Data entries:

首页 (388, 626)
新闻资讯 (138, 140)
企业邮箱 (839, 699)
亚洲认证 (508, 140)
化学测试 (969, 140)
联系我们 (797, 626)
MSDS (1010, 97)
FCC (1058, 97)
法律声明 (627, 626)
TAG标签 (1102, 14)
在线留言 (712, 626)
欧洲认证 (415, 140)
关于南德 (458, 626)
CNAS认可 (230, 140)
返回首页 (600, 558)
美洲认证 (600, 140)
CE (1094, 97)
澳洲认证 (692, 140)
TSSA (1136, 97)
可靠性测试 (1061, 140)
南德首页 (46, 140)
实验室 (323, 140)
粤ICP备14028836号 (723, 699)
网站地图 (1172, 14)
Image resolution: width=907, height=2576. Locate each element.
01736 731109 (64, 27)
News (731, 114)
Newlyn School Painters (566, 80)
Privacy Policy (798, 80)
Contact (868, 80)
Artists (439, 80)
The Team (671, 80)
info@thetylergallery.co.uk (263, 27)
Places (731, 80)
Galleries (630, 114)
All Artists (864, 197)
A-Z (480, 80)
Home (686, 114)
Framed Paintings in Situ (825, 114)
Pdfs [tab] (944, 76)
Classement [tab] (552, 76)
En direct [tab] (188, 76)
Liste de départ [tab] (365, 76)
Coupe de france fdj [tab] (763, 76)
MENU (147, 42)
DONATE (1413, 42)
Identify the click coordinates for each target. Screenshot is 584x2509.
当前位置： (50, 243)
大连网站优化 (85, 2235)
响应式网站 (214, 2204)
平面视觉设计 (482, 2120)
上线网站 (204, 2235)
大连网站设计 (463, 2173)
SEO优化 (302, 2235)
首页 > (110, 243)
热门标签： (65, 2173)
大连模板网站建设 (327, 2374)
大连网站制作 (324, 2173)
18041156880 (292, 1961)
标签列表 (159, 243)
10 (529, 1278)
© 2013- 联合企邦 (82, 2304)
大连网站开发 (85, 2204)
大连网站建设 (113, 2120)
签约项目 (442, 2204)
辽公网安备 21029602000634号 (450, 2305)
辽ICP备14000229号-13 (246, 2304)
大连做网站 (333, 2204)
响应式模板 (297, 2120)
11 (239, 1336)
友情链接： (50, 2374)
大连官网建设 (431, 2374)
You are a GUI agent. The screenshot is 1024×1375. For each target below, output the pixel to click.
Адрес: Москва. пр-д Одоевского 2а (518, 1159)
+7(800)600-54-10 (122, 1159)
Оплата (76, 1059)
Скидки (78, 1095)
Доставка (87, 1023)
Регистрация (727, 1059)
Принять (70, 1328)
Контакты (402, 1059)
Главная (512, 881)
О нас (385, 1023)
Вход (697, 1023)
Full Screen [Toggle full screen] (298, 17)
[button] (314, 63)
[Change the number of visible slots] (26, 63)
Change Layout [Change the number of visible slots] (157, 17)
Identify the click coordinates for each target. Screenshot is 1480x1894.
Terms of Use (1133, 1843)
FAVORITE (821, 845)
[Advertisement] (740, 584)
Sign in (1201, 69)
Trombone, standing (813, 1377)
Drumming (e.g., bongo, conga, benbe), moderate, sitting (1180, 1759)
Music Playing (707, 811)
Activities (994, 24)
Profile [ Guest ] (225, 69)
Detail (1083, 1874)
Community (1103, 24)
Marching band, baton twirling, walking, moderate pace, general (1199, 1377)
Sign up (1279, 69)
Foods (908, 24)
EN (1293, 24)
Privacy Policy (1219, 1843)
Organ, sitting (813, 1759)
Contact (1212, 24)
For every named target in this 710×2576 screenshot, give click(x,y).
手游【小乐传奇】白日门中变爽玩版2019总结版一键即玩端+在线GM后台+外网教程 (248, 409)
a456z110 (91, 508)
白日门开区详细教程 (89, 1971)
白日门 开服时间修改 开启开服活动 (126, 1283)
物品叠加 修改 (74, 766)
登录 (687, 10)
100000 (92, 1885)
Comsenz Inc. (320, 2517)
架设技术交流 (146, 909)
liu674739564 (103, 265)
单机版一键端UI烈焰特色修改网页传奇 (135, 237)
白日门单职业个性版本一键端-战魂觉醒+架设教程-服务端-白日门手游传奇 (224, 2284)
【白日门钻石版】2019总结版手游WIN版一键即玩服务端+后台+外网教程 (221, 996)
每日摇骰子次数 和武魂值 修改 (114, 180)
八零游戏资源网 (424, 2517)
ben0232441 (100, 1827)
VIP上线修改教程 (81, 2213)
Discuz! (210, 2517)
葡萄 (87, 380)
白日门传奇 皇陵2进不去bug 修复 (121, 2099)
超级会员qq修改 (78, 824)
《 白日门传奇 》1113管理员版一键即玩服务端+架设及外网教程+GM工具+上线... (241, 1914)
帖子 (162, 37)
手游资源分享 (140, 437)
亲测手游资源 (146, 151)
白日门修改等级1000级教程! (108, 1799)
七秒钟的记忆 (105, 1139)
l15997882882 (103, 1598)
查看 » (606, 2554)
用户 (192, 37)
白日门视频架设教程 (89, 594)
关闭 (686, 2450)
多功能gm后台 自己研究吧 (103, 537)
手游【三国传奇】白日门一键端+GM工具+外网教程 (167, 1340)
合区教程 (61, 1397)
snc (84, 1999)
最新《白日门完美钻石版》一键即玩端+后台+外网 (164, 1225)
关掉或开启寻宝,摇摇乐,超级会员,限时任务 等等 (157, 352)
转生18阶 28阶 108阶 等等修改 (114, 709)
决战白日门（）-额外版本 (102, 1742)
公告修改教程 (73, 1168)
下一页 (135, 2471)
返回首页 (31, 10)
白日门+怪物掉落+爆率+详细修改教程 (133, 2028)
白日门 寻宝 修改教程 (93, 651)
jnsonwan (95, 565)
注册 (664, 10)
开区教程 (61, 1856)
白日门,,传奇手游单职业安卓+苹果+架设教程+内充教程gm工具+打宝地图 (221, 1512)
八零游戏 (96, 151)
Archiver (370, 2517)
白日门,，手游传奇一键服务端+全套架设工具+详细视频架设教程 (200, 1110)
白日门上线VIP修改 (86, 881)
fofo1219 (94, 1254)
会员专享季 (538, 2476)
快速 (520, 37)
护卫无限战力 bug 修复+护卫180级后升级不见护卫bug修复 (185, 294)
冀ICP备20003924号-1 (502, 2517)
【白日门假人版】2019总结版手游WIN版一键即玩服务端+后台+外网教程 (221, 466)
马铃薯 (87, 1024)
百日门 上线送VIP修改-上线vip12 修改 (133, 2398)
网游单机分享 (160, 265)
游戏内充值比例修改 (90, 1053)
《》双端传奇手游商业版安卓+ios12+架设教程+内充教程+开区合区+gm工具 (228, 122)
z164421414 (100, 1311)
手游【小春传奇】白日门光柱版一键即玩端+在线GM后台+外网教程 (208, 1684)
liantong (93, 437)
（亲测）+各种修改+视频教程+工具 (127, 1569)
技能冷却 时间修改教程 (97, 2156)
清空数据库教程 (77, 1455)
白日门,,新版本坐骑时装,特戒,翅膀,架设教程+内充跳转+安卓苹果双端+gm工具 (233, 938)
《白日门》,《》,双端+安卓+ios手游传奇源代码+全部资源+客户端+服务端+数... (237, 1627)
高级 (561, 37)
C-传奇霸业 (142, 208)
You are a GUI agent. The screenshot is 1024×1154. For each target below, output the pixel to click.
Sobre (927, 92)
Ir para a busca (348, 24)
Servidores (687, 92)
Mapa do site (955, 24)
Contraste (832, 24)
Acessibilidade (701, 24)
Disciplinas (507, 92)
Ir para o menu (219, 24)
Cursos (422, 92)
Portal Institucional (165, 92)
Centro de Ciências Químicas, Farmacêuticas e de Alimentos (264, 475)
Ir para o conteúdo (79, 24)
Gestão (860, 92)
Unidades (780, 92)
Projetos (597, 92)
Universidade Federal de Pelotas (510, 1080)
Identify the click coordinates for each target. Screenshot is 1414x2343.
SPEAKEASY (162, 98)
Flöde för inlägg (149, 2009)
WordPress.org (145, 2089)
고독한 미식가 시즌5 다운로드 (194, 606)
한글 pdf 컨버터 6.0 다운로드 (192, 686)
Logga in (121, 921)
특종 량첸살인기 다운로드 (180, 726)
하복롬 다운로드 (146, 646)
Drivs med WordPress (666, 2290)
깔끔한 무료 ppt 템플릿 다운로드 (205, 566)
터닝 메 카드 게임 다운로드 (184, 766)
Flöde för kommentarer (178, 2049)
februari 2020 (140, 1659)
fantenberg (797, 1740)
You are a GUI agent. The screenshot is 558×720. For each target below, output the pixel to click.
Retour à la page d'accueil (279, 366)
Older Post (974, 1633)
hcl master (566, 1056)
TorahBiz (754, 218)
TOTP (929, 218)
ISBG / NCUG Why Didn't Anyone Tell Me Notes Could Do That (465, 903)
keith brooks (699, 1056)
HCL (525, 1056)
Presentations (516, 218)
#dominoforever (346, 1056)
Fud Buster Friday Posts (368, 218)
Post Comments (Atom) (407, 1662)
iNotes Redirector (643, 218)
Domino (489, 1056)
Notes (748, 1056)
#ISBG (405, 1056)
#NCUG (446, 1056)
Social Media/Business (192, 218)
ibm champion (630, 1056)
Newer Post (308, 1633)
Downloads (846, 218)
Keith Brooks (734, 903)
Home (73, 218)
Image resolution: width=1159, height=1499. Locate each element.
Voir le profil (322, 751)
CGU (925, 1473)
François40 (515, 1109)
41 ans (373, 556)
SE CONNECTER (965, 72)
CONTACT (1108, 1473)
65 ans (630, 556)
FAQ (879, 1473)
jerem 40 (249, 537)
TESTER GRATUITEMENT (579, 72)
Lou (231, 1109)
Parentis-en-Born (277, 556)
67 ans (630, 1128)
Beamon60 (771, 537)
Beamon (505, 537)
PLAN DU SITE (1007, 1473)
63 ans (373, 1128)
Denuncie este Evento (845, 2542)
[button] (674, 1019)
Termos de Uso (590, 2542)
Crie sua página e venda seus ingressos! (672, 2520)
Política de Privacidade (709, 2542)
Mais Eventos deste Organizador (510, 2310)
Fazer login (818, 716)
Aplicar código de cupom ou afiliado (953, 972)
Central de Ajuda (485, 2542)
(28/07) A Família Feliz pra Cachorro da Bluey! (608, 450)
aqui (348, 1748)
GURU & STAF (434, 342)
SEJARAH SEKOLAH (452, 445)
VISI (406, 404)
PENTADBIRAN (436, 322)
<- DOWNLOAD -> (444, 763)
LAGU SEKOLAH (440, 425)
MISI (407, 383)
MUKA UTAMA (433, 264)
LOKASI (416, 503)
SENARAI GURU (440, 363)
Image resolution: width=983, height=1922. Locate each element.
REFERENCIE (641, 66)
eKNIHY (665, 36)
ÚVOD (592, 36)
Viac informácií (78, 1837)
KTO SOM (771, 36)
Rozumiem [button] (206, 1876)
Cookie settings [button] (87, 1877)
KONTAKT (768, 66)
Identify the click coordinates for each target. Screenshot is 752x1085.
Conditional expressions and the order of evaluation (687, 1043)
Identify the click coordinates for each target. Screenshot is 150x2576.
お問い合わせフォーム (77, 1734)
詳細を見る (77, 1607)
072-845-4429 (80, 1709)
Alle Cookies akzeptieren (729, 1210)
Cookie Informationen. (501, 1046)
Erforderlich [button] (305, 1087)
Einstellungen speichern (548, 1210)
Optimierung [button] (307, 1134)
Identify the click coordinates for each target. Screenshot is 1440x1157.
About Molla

Task objective: Rewrite the records starting at the line containing "TAG标签 (1102, 14)" and ending at the line containing "网站地图 (1172, 14)", replacing "南德首页" with "南德主页" and leaving everything else unchanged. Give only those lines.

Complete response:
TAG标签 (1102, 14)
在线留言 (712, 626)
欧洲认证 (415, 140)
关于南德 (458, 626)
CNAS认可 (230, 140)
返回首页 (600, 558)
美洲认证 (600, 140)
CE (1094, 97)
澳洲认证 (692, 140)
TSSA (1136, 97)
可靠性测试 (1061, 140)
南德主页 (46, 140)
实验室 (323, 140)
粤ICP备14028836号 (723, 699)
网站地图 (1172, 14)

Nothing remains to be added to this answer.